La « parabole de l’ivraie dans le champ » (Matthieu 13.36) a été considérée par certains auteurs comme représentant, dans les sept paraboles du Royaume chez Matthieu (Matthieu 13), celle de la semence chez Marc (Marc 4.26-29) ; mais si elles ont en commun, en effet, les semailles de l’homme qui s’endort ensuite normalement, et la croissance jusqu’à la moisson sans autre intervention humaine, elles ne peuvent cependant se réduire l’une à l’autre, précisément à cause de l’idée originale qu’introduit l’image de l’ivraie : après la vision optimiste du développement infaillible et secret dû à Dieu seul, c’est la vision pessimiste des deux développements ennemis, dus à Dieu et au Diable, et provisoirement inséparables dans l’économie présente.
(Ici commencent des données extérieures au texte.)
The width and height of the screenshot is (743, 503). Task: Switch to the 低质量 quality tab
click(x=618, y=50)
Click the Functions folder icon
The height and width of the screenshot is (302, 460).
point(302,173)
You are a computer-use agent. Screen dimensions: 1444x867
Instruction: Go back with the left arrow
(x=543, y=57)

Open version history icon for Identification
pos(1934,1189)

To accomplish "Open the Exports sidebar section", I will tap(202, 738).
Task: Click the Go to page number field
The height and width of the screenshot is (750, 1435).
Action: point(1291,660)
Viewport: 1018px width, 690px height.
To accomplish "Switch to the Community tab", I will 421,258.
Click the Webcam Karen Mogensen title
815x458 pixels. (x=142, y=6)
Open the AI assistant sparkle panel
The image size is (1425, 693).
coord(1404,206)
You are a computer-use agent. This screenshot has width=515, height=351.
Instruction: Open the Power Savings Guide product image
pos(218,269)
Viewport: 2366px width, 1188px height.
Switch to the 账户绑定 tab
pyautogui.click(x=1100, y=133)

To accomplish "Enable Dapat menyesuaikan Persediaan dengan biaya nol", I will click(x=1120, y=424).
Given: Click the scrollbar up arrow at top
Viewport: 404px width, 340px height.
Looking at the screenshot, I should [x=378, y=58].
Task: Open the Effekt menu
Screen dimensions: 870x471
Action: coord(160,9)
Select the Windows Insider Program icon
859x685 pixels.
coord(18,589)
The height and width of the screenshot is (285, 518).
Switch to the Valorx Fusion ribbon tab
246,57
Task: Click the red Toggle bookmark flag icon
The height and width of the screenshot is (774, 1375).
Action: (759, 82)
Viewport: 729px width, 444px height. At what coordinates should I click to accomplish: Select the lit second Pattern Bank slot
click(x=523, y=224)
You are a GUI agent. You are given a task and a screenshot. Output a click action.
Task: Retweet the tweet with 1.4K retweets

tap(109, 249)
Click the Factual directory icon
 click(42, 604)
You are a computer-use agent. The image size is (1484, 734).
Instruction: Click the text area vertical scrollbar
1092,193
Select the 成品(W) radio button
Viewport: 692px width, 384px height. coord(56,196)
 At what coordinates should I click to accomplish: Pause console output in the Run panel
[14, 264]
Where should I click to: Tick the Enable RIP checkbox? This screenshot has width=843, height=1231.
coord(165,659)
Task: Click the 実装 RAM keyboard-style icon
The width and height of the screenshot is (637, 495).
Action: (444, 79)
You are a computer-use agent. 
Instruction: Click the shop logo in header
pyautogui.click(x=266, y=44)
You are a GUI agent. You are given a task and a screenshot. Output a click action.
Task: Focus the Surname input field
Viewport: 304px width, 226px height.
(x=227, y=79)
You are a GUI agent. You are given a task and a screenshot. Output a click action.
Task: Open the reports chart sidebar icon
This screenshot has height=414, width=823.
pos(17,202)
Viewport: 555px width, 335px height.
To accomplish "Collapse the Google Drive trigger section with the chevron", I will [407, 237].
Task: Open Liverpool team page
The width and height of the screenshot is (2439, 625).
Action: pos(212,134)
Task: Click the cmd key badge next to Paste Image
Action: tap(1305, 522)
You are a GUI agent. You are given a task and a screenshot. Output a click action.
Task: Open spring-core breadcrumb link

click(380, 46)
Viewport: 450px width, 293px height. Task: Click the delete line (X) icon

La parabole de l’ivraie est adressée à des Juifs qui attendaient un règne messianique inauguré par le jugement. Jean-Baptiste l’avait rappelé (Matthieu 3.10-12), et c’était le ministère miséricordieux de Jésus (Matthieu 9.13 ; Matthieu 12.15-31) qui l’avait troublé dans sa prison (Matthieu 11.2 et suivants) ; lorsque les Pharisiens venaient de dénoncer dans ce ministère de guérison l’œuvre du Prince des démons (Matthieu 12.24 et suivant), le Seigneur, tout en leur faisant entendre un avertissement sévère (Matthieu 12.32), ne les avait pas supprimés du monde pour leur opposition irréductible au Christ ; les disciples eux-mêmes, plus ou moins déçus dans leurs espérances messianiques, allaient exprimer leur impatience dans l’appel au feu du ciel, à la façon de l’Ancien Testament, contre les rebelles (Luc 9.54 et suivant, cf. 2 Rois 1.9). Et Jésus, après avoir signalé dans la parabole du semeur la résistance des mauvais terrains, enseigne par cette parabole de l’ivraie que dans ce monde où sont entremêlés enfants du Royaume et enfants du Malin, la séparation sera certainement opérée, mais seulement à la fin des âges, non par les hommes mais par les anges, mandataires du Fils de l’homme (Matthieu 13.37 ; Matthieu 13.43). Ce point central bien défini, nous ne voyons pas pourquoi l’explication attribuée au Maître lui-même devrait être tenue plutôt pour l’œuvre de l’évangéliste, comme le pensent quelques-uns ; même si certains termes et idées en sont familiers au judaïsme, c’est une grande leçon de patience donnée aux disciples, aux enfants du Royaume, au nom de la patience divine.
On voit par là enfin qu’il n’y est nullement question de discipline ecclésiastique, ce que de séculaires controverses ont introduit à tort dans cette parabole. S’il s’agissait de l’Église, elle interdirait en effet toute mesure de sanction à l’égard des membres indignes ; mais « le champ, c’est le monde » (Matthieu 13.38) et non pas l’Église, que les disciples ne connaissaient pas encore, et où ils affirmeront dès ses débuts, la nécessité d’une discipline pour sauvegarder les mœurs et la foi des fidèles (1 Thessaloniciens 5.14 ; 2 Thessaloniciens 3.14 ; 1 Corinthiens 5.2 ; 1 Corinthiens 5.13 etc.). C’est l’humanité tout entière qui se trouve tellement viciée, et divisée, par l’Ennemi, qu’il est impossible et interdit aux hommes d’y opérer les triages définitifs : le bon grain et l’ivraie n’apparaîtront en pleine lumière qu’au jour du jugement dernier.
C’est de cette parabole qu’est issue la locution proverbiale : « ivraie et bon grain ».